Comparing patients who developed ASA after surgery with those whose ASA was negative after the operation, showed that only motility (p=0.035) was significantly different among the three semen parameters. Comparing patients with positive seminal versus serum ASA showed significant (p<0.001) differences in the percentage of impaired sperm motility. However, the difference was insignificant in terms of sperm morphology or count. In other words, varicocelectomy can lead to an improved sperm count and morphology but motility is impaired when it is accompanied by positive ASA. Although several etiologies have been postulated for the incidence of ASA, but only vasectomy and acute epididimitis are associated with remarkable ASA increase. The production of ASA after vasectomy is observed in 60% to 80% of cases, indicating presence of a time-dependent process. Manipulation of cord structures is not associated with the production of ASA (20) and even the effect of ASA on acrosomal reaction has been challenged in some studies (21). In addition to aforementioned indications, ASA should also be measured in patients with genitourinary disorders or in patients on chemopreventive therapies along with other parameters (22).
Regarding the 10% prevalence of ASA (IgG) in infertile men who have no other problems, sperm mixed agglutination reaction (MAR) should be considered as a routine test in the semen analysis of patients with varicocele (23).
Conclusion
ASA measurement is helpful in reaching a final decision in patients suspected of immunological causes of infertility; however, ASA positivity in the semen or in serum should not be considered as a problem as it only slightly affects sperm motility. Thus, considering the remarkable improvement in sperm motility after varicocelectomy, we should not abandon this surgical procedure in high risk patients with ASA positivity.

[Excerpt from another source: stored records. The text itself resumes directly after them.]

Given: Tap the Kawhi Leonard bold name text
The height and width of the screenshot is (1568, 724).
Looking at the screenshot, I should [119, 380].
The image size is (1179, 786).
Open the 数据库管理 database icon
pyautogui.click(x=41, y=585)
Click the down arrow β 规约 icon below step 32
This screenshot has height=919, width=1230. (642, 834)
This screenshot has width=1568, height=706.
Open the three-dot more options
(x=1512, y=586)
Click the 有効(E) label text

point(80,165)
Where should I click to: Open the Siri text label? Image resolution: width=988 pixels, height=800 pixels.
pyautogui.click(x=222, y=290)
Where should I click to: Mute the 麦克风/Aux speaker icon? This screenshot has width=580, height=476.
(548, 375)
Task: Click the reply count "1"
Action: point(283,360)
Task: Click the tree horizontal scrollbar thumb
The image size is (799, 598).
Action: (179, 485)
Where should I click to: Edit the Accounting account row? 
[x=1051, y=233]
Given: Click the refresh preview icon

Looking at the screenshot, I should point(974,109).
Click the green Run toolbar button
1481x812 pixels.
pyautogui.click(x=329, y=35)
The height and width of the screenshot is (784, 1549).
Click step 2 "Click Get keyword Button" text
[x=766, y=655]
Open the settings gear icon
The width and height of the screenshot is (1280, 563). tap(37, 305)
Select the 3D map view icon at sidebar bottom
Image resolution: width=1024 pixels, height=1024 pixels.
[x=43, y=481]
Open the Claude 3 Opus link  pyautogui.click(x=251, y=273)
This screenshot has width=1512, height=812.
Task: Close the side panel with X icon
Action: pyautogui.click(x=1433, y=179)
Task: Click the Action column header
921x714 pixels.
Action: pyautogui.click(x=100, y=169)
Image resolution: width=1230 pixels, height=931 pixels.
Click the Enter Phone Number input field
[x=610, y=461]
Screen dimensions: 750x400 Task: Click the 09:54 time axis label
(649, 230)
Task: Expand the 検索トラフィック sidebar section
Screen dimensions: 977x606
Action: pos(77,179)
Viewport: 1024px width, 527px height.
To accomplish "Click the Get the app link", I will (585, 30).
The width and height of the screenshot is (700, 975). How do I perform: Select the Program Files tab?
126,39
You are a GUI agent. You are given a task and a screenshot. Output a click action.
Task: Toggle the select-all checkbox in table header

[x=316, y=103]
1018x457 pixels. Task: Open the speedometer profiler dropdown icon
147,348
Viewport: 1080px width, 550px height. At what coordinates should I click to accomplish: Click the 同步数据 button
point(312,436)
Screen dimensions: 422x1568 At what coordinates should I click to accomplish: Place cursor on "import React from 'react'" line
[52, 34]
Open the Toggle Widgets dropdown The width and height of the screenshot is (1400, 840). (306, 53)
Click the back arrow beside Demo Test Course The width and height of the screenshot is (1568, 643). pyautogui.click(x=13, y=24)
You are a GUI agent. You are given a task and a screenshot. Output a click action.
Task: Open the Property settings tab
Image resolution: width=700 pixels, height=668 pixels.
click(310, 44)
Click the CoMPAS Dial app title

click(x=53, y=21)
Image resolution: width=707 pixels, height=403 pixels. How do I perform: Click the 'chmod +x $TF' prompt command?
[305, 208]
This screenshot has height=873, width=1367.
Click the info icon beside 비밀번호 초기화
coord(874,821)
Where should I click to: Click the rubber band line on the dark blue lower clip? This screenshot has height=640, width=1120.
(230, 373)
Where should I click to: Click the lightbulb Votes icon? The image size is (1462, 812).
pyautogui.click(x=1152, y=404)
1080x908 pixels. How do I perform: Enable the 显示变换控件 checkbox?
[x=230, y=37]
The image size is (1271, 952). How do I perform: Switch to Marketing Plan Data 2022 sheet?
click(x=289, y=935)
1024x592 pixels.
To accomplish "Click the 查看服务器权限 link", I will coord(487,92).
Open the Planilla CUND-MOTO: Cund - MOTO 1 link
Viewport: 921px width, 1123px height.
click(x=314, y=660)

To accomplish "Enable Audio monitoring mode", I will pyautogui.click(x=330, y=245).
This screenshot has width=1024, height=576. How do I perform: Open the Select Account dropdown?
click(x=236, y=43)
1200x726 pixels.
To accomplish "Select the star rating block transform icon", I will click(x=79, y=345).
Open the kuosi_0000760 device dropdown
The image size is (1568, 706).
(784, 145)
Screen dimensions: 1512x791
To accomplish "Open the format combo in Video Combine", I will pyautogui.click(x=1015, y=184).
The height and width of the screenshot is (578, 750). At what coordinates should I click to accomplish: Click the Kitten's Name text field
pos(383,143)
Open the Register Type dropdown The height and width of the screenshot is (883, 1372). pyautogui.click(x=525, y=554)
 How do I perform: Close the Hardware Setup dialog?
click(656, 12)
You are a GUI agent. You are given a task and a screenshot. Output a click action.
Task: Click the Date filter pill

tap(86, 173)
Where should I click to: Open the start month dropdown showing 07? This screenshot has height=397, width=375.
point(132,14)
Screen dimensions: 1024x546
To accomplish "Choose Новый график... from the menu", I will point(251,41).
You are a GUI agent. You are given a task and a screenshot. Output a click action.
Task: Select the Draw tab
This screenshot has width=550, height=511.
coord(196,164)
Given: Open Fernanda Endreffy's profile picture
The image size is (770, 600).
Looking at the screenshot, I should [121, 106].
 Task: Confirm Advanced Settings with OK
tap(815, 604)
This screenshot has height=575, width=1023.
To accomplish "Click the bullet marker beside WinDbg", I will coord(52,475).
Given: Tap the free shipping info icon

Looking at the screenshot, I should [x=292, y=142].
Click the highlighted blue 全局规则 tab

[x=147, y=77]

In our study, it was not possible to consider other preoperative treatment protocols along with varicocelectomy in patients with positive ASA. However interventional studies comparing use of preoperative cyclic anti-inflammatory steroid therapy accompanied by varicocelectomy with varicocelectomy without drug treatment is suggested.
To cite this article: Bonyadi MR, Madaen SK, Saghafi M. Effects of Varicocelectomy on Anti-sperm Antibody in Patients with Varicocele. J Reprod Infertil. 2013;14(2):73-78.
Conflict of Interest
The authors declare no conflict of interest.